Guy Fawkes. Nope? Nothing? In Britain, kids celebrate the hanging of the revolutionary who tried to blow up Parliament in 1605. Vendetta updates Fawkes' story, with V undermining a futuristic dictatorship. Warner Bros. (a division of EW parent company Time Warner) hoped to release the movie last November for the 400th Guy Fawkes Day, but effects pushed the film to March 17. (The July 7 London bombings weren't a factor, the producers say.) And despite concerns about the Fawkesian parallels, the filmmakers insist that V doesn't glorify terrorism.
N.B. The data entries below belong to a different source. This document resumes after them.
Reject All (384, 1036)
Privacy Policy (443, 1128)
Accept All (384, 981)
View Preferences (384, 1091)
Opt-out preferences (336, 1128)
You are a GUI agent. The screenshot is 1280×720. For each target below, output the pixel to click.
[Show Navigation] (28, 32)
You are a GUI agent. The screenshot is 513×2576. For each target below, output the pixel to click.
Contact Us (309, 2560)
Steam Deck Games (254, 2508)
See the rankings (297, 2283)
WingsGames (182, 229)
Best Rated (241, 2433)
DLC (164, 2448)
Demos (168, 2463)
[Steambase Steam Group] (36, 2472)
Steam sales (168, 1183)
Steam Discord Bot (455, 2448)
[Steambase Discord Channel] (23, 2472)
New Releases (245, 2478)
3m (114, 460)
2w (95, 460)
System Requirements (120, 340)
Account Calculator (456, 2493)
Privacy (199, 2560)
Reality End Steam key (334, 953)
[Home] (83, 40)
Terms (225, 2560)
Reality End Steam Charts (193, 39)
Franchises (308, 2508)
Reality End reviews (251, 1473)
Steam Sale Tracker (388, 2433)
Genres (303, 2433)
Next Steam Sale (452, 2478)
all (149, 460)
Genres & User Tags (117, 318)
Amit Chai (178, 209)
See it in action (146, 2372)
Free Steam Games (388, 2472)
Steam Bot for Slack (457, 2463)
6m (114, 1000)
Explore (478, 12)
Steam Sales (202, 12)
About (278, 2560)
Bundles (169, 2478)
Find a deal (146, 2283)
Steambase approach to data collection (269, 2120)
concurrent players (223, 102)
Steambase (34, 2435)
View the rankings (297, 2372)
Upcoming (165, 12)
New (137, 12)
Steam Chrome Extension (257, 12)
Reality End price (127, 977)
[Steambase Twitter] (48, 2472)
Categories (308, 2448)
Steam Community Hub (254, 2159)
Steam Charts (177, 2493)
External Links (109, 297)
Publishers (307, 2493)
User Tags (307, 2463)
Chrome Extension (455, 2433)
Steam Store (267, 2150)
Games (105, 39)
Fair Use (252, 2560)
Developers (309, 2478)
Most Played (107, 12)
But what else would they say? ''It might make you go, 'How do I view Che Guevara? [Or] Nelson Mandela?''' says McTeigue. ''Is V right or wrong? Is his morality ambiguous or bang on the money?''

B for But will it work?
The query McTeigue forgot to mention. Setting aside the potentially explosive politics, Vendetta is a tough sell. It's based on a cultish graphic novel, its hero is a bizarre chap who even Portman's character assumes is ''a crazy person'' when she meets him, and — how to put this delicately? — it's a seriously dense mind-screw. Then again, so was The Matrix. (And with a $50 million budget and multiple cofinanciers, Warner Bros. can make a profit without V becoming a $300 million smash.) Says Portman, ''I think people are going to be attracted to the fact that it's the first non-Matrix movie from the creators of The Matrix.'' Of course, it's also from the creators of Matrix Reloaded and Revolutions — but since any revolution requires a few casualties, we're willing to give 'em another shot.